* _WHAT IS REQUIRED_: When you reach the line containing "Enable the 软选择" in the entries below, start writing out each line exactly, and stop after the line containing "Given: Open the Paint icon in the taskbar".

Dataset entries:
------------

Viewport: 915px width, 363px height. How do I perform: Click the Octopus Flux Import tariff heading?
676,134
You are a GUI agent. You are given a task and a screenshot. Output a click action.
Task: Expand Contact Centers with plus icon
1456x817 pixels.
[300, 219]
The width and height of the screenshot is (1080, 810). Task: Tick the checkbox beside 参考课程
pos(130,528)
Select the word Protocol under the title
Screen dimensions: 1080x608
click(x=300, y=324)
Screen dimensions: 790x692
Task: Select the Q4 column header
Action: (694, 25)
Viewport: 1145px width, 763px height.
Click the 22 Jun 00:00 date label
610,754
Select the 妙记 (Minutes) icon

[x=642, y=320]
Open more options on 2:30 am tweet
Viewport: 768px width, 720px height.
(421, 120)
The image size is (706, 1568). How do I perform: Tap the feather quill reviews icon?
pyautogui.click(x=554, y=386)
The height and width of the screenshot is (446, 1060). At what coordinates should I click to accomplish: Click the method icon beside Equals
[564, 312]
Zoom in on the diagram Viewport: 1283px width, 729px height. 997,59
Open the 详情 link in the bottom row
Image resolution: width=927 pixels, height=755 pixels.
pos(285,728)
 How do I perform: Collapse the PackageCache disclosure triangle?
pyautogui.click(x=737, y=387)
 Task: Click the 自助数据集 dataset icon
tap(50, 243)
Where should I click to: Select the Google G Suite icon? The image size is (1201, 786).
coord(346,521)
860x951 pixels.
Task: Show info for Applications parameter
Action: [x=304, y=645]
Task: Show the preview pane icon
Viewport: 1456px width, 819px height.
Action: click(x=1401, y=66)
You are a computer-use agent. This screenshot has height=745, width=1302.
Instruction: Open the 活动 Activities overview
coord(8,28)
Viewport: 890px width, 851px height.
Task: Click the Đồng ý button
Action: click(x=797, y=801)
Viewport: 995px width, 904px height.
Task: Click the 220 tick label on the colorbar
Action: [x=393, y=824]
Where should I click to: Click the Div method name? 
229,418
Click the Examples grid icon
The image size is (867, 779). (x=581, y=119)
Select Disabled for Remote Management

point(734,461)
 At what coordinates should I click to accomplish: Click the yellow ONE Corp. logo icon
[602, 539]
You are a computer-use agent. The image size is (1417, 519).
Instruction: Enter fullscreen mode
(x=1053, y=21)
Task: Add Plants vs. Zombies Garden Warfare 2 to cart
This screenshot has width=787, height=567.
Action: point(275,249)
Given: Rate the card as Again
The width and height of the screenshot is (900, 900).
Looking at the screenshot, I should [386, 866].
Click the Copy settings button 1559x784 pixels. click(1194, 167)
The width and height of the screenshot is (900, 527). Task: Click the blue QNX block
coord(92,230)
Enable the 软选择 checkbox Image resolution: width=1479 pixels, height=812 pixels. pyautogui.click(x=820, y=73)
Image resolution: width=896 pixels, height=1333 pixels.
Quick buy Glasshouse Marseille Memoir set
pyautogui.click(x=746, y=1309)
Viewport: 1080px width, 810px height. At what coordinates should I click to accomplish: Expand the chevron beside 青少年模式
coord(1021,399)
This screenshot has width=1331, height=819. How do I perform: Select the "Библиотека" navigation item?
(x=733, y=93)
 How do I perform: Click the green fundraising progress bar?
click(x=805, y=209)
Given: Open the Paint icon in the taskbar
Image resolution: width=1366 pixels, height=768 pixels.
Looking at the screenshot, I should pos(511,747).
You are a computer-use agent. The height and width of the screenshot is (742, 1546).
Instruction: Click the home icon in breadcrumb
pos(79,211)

------------

* _EXPECTED ANSWER_:
Enable the 软选择 checkbox Image resolution: width=1479 pixels, height=812 pixels. pyautogui.click(x=820, y=73)
Image resolution: width=896 pixels, height=1333 pixels.
Quick buy Glasshouse Marseille Memoir set
pyautogui.click(x=746, y=1309)
Viewport: 1080px width, 810px height. At what coordinates should I click to accomplish: Expand the chevron beside 青少年模式
coord(1021,399)
This screenshot has width=1331, height=819. How do I perform: Select the "Библиотека" navigation item?
(x=733, y=93)
 How do I perform: Click the green fundraising progress bar?
click(x=805, y=209)
Given: Open the Paint icon in the taskbar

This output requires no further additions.